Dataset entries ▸
::::::
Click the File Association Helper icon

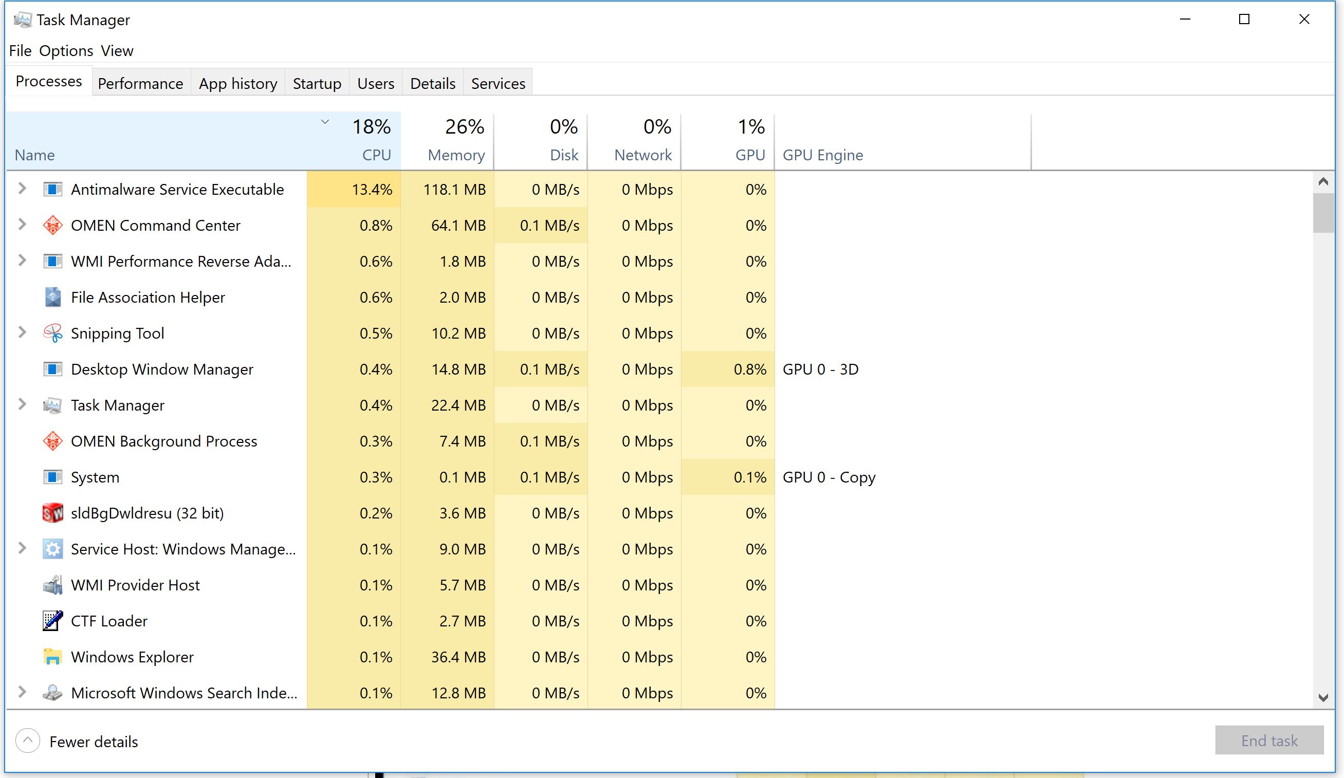click(x=52, y=297)
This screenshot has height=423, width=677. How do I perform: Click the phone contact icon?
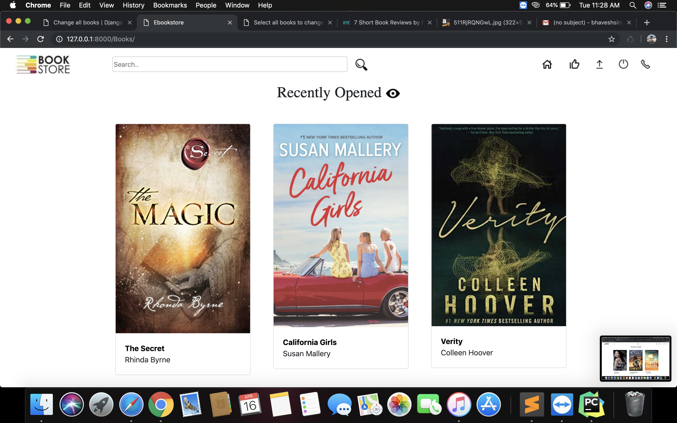(x=645, y=64)
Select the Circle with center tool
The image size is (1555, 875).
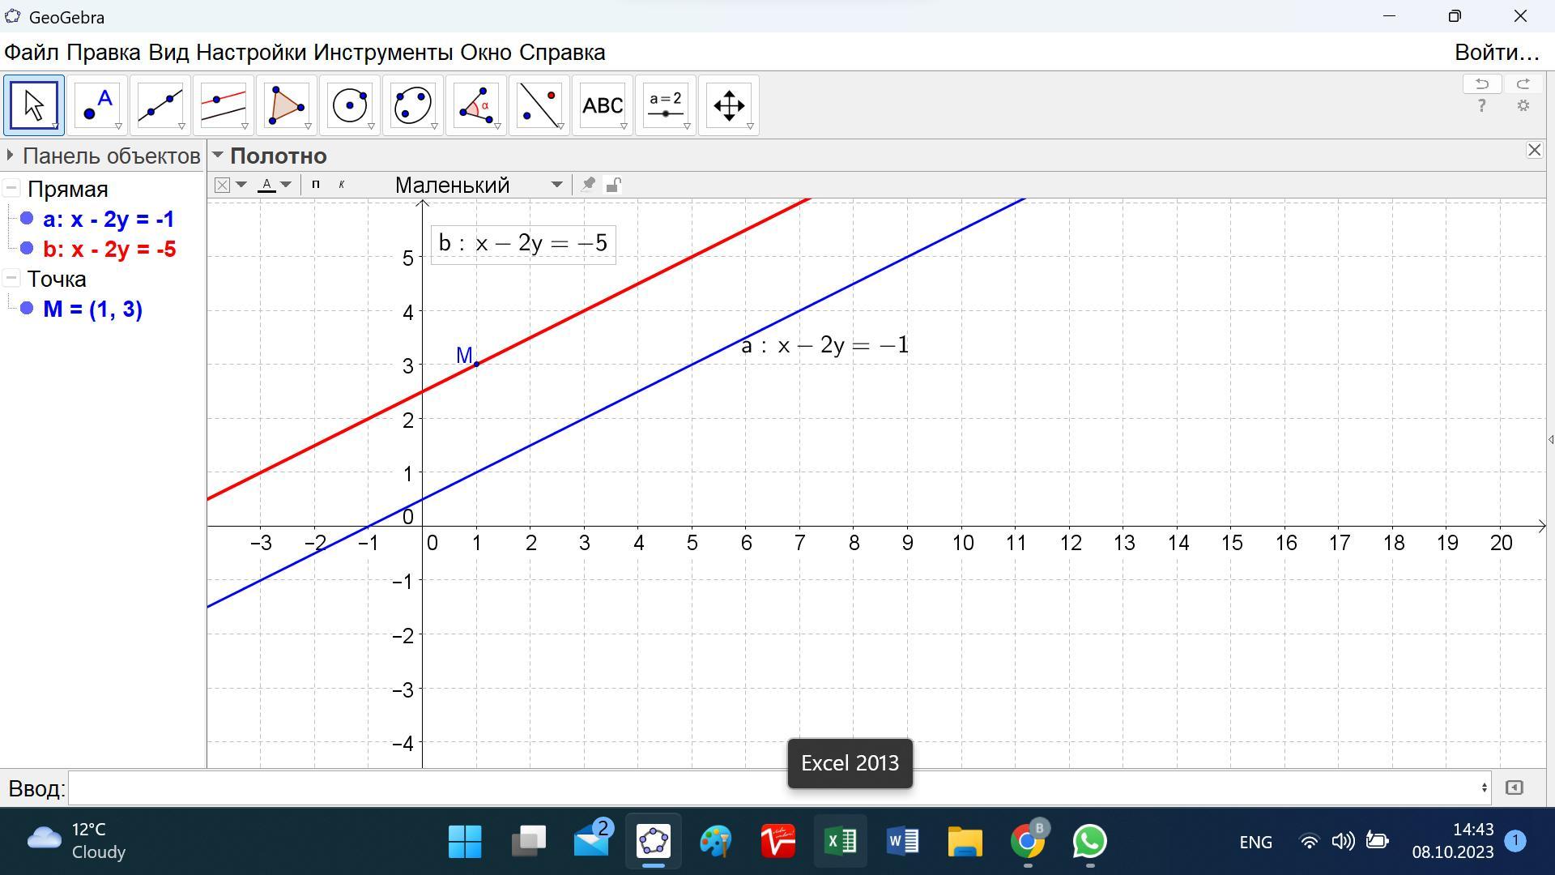(x=350, y=105)
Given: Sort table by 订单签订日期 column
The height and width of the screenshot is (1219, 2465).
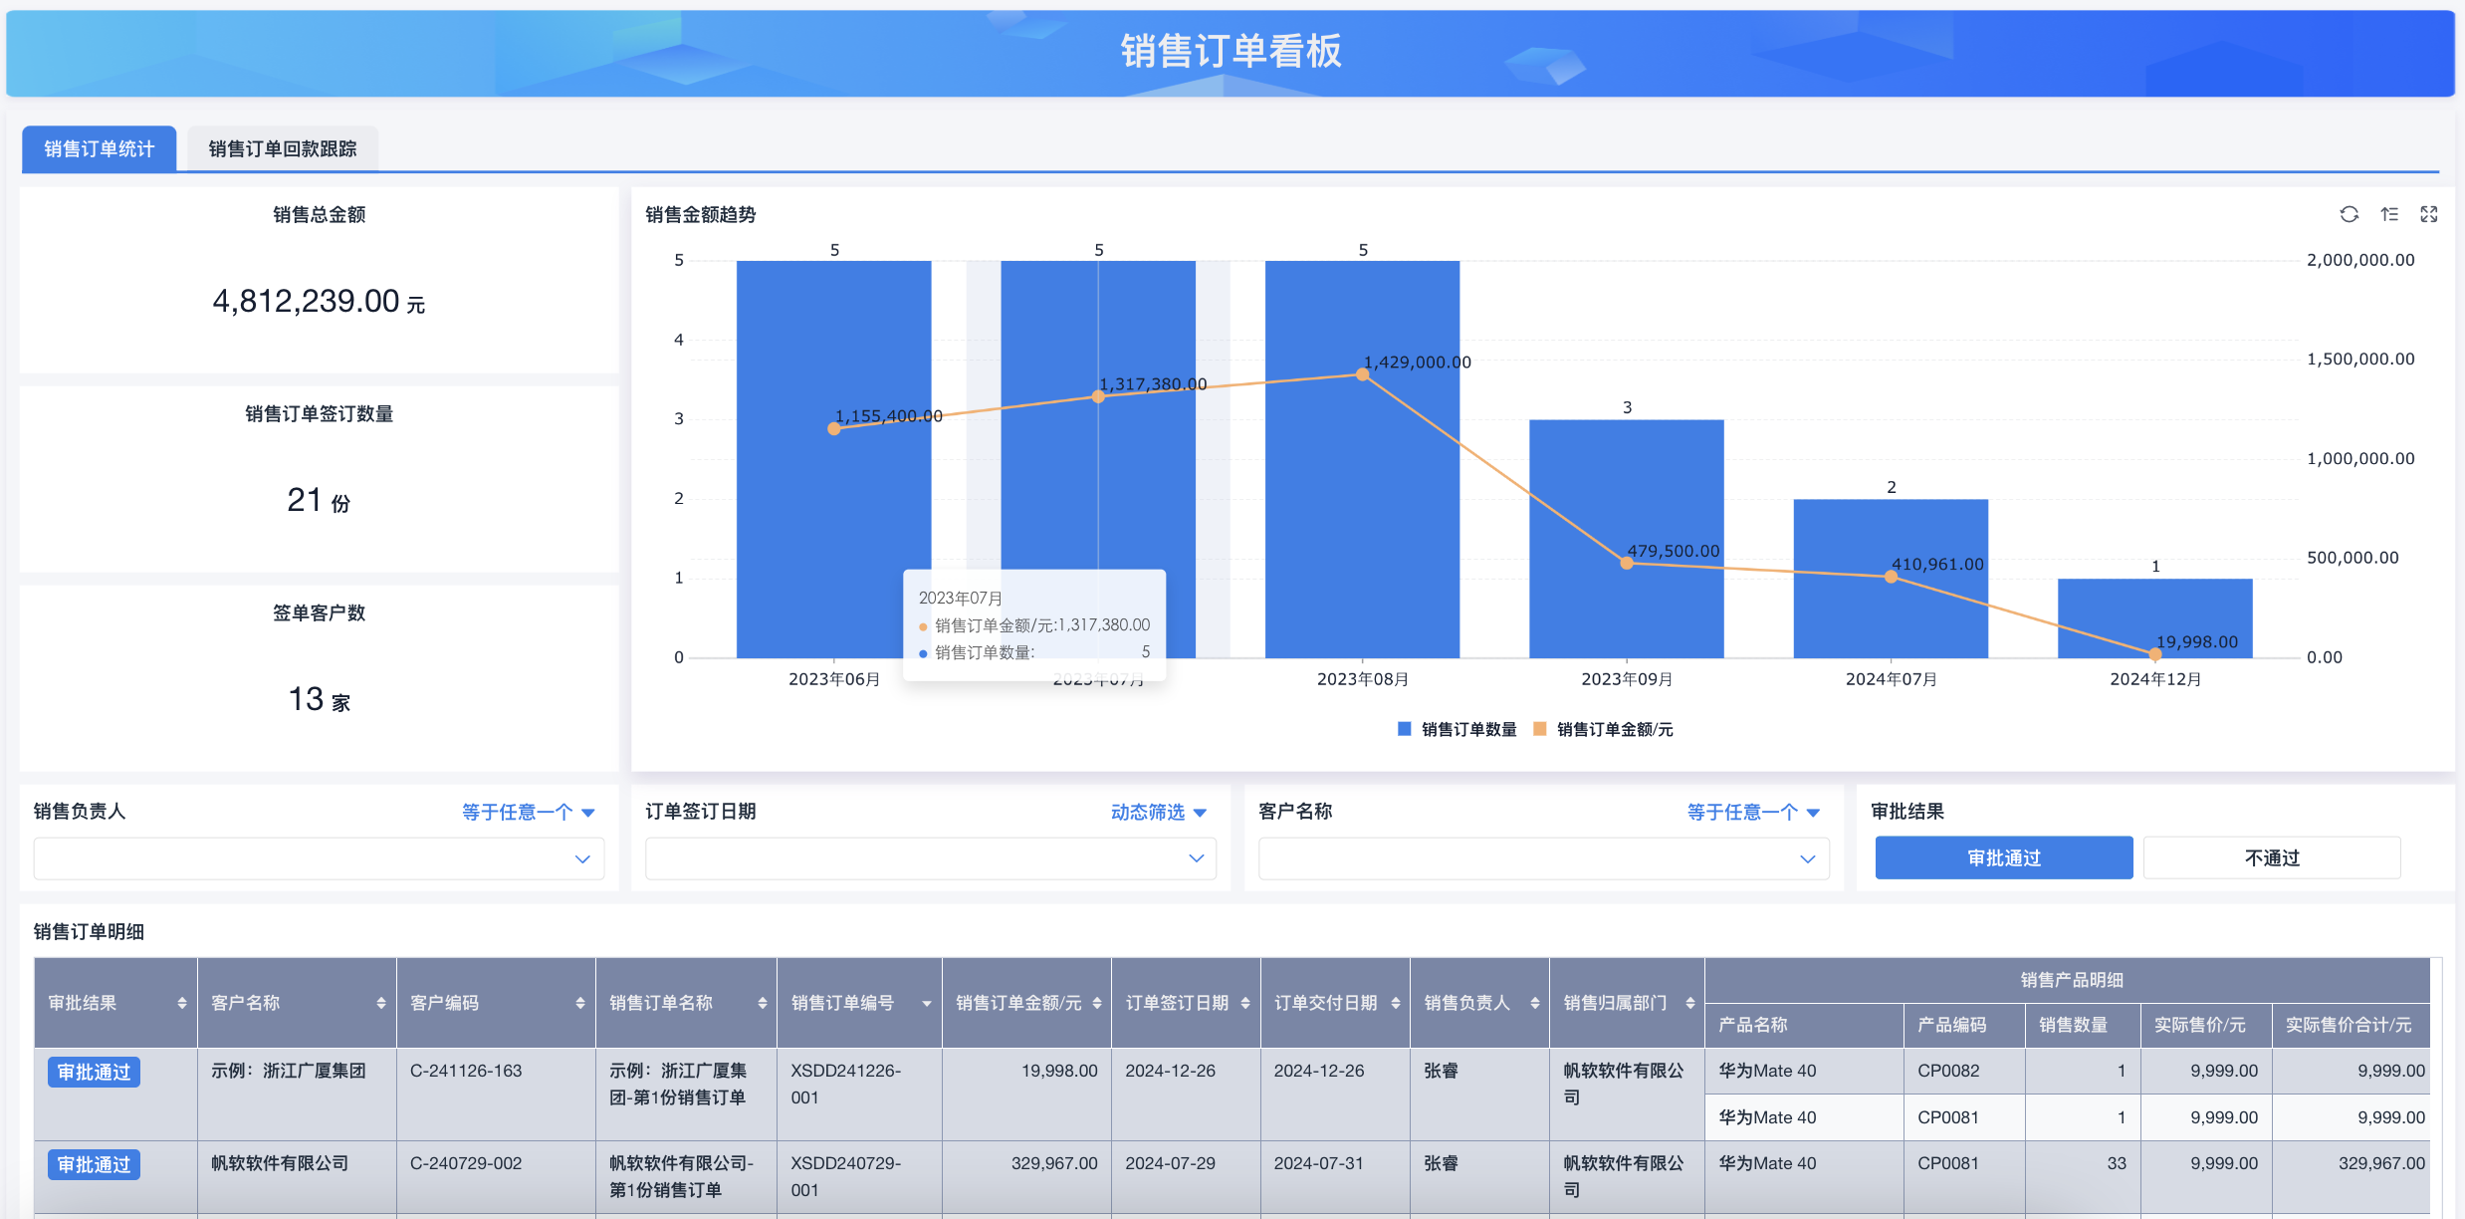Looking at the screenshot, I should pyautogui.click(x=1244, y=1003).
::::::
Task directions ▸ Please repeat the entries above exactly, leaving out any pictures.

Solution for this exercise ▸
Click the File Association Helper icon

click(x=52, y=297)
This screenshot has height=423, width=677. How do I perform: Click the phone contact icon?
(x=645, y=64)
Select the Circle with center tool
The image size is (1555, 875).
(x=350, y=105)
Given: Sort table by 订单签订日期 column
The height and width of the screenshot is (1219, 2465).
Looking at the screenshot, I should pyautogui.click(x=1244, y=1003).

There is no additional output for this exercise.